Even in games, there is Love

Ask any gamer if there is love on the battlefield of RPG’s and they will say yes. The first RPG video game I ever played was Xenogears back on PS1 and two of the main characters fell in love (there was even an intimate scene, which surprised the hogwallops out of me, but it was 1998 so such things weren’t quite as common as they are today).

Even when I played my first game of D&D, back in the early 90’s, just me and a bunch of guys playing 2nd edition, the characters all had NPC girlfriends and boyfriends in the game. It seemed to be something they actively sought (I say they because even though I was a lonely teen too, I didn’t want to give any of the guys the wrong idea and have them attempt to step out of the friend zone I’d put them in. I had more important things to deal with).

I’ve noticed relationships in game aren’t as important to us now as they once were, but they’re still there.

Watch your Chickens!

In our last campaign, we had a character who had a long lasting love affair with a dragon. Another still who used polymorph to have a relationship with… a chicken… I’m not going to go into that.

I played in a game many years ago where my character and another player’s character were in a relationship for whole game, though the other player and I had no romantic intentions toward each other whatsoever.

I even had a player in one of the first games I ran when I started DM-ing, who fostered a relationship with a pretty barmaid. Every time the party was in town, he would stop at that bar and take her out on dates.

In-Game Dating can be awkward for the DM

What was sweet is that the rest of the party would follow them and makes sure nothing bad happened (other than their pranks, of course).

When my player finally proposed to the barmaid, one of my other players went online and got a minister’s license just so he could marry the two in-game.

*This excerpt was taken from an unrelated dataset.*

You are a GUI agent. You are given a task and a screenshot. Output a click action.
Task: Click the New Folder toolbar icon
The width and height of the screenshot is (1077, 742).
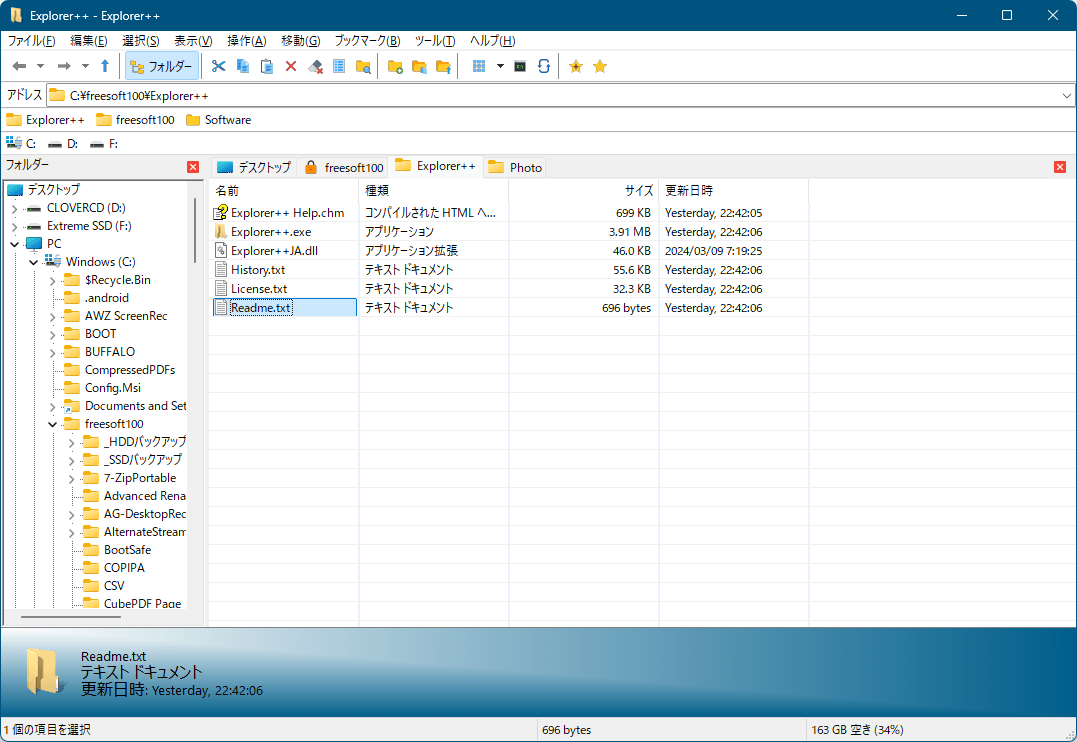(x=395, y=66)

It was adorable. And perfect. Until I killed his wife and sent him on a rampaging quest for vengeance.

I gave him a choice, I really did. I asked him if he was going to hang up his sword and take an arrow to the knee to start a home life with her (aka: retire his character and roll up a new one). But he chose to keep adventuring, and adventurers make enemies.

Players, a word of warning. When creating a background or fostering relationships within game, don’t forget that a good DM will ALWAYS use your family against you to drive the story.


1 thought on “D&D In Love

  1. I enjoyed your post. I’d like to add two things I find worth mentioning. First, I’ve found that trying to conduct a romance or fling in a game can be awkward for the participants. Not just because one person might imagine there was romantic intention in “Real Life.” But a game that spirals down into bodice-ripper, or HBO level, can be difficult to dialogue. Especially when the participants in RL don’t look like the delicate little elf-maid or the Greek hero they’re supposed to be playing. If someone in a group wants to have a fling or start a romance, we tend to third-person it, summarize and have the “screen fade to black.”
    Secondly, about using family to drive a story. With all the chatter online recently about signalling when you’re uncomfortable about a subject matter in a game, I’ve always considered a character’s significant other to be off-limits. While players often grow attached to their characters and get very depressed if they die, players can invest quite a bit of emotion in this imaginary, perfect partner. It doesn’t have to go clinical for it to be one of the joys of playing in that game. Since RL is often far from perfect, and role-playing is fundamentally escapism, players can get emotionally attached to their in-game significant other. For that reason, I won’t ever put them in danger (let alone kill them). They can be the source of all kinds of hooks and motivations without threatening or degrading them.
    My two cents. Thanks for posting.